학술논문

Identifying computer-generated text using statistical analysis
Document Type
Conference
Source
2017 Asia-Pacific Signal and Information Processing Association Annual Summit and Conference (APSIPA ASC) Asia-Pacific Signal and Information Processing Association Annual Summit and Conference (APSIPA ASC), 2017. :1504-1511 Dec, 2017
Subject
Communication, Networking and Broadcast Technologies
Signal Processing and Analysis
Feature extraction
Linear regression
Standards
Data mining
Loss measurement
Natural languages
Language
Abstract
Computer-based automatically generated text is used in various applications (e.g., text summarization, machine translation) and has come to play an important role in daily life. However, computer-generated text may produce confusing information due to translation errors and inappropriate wording caused by faulty language processing, which could be a critical issue in presidential elections and product advertisements. Previous methods for detecting computer-generated text typically estimate text fluency, but this may not be useful in the near future due to the development of neural-network-based natural language generation that produces wording close to human-crafted wording. A different approach to detecting computergenerated text is thus needed. We hypothesize that human-crafted wording is more consistent than that of a computer.
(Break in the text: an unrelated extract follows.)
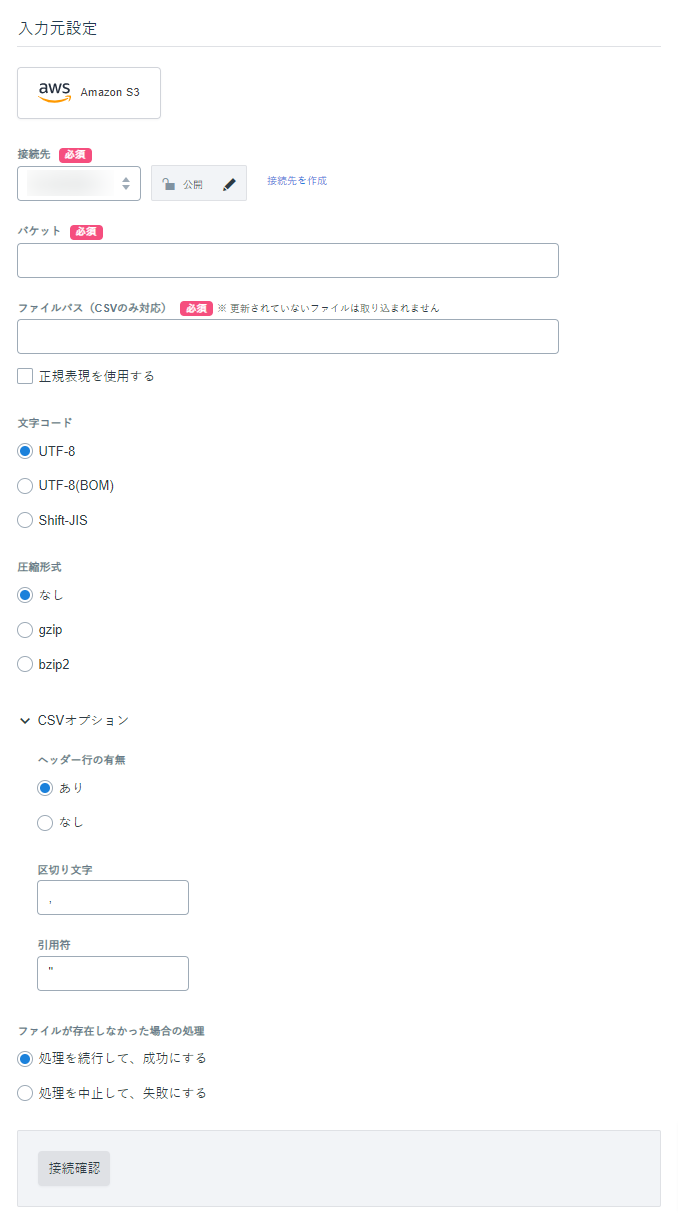This screenshot has width=678, height=1230.
Task: Click the pencil edit icon beside 公開
Action: click(229, 184)
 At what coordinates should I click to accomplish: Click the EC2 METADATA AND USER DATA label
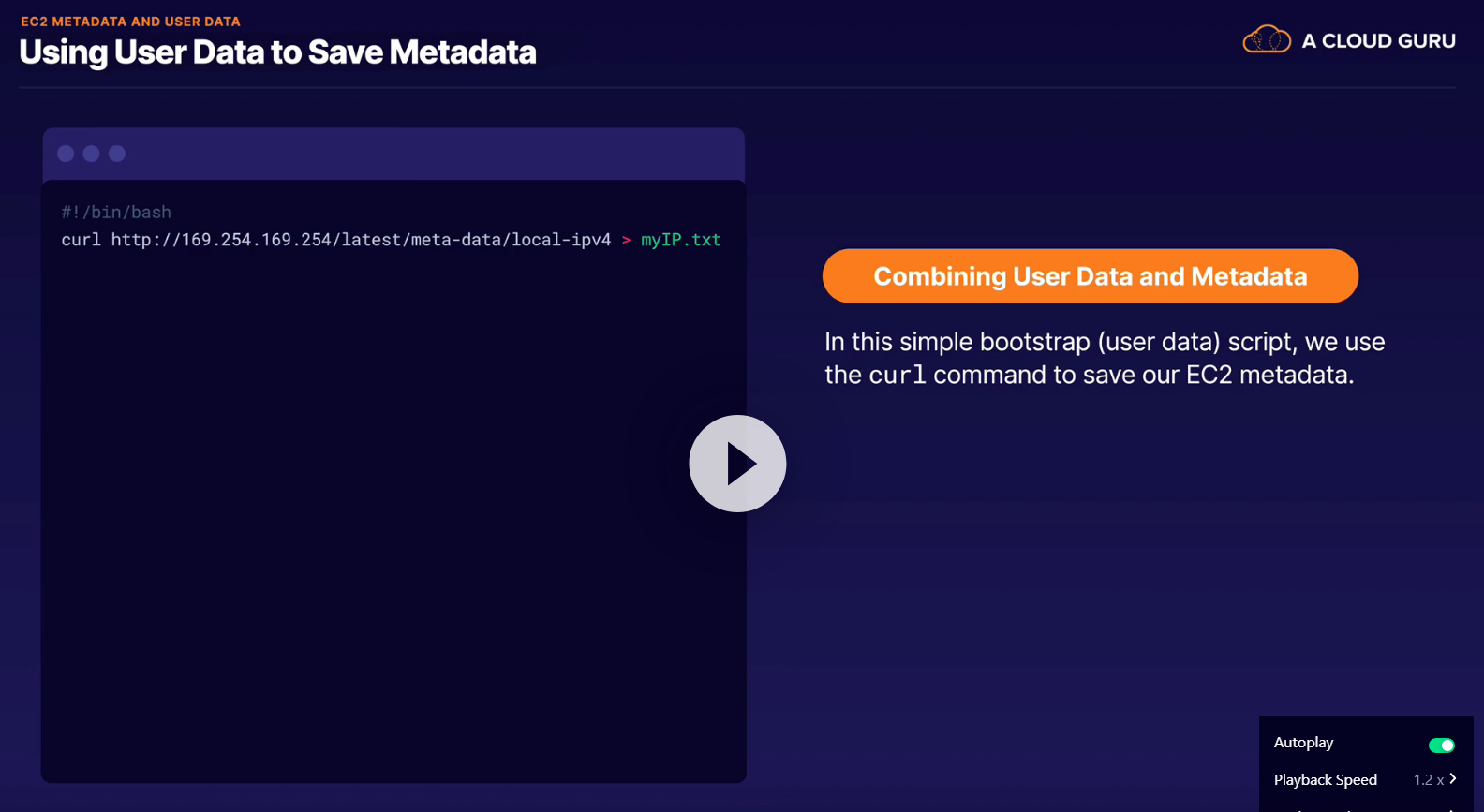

For instance, Zipf's law states that the most frequent word in human-written text has approximately twice the frequency of the second most frequent word, nearly three times that of the third most frequent word, and so on. We found that this is not true in the case of computer-generated text. We hence propose a method to identify computer-generated text on the basis of statistics. First, the word distribution frequencies are compared with the corresponding Zipfian distributions to extract the frequency features. Next, complex phrase features are extracted because human-generated text contains more complex phrases than computer-generated text. Finally, the higher consistency of the human-generated text is quantified at both the sentence level using phrasal verbs and at the paragraph level using coreference resolution relationships, which are integrated into consistency features. The combination of the frequencies, the complex phrases, and the consistency features was evaluated for 100 English books written originally in English and 100 English books translated from Finnish. The results show that our method achieves better performance (accuracy = 98.0%; equal error rate = 2.9%) compared with the most suitable method for books using parsing tree feature extraction. Evaluation using two other languages (French and Dutch) showed similar results. The proposed method thus works consistently in various languages.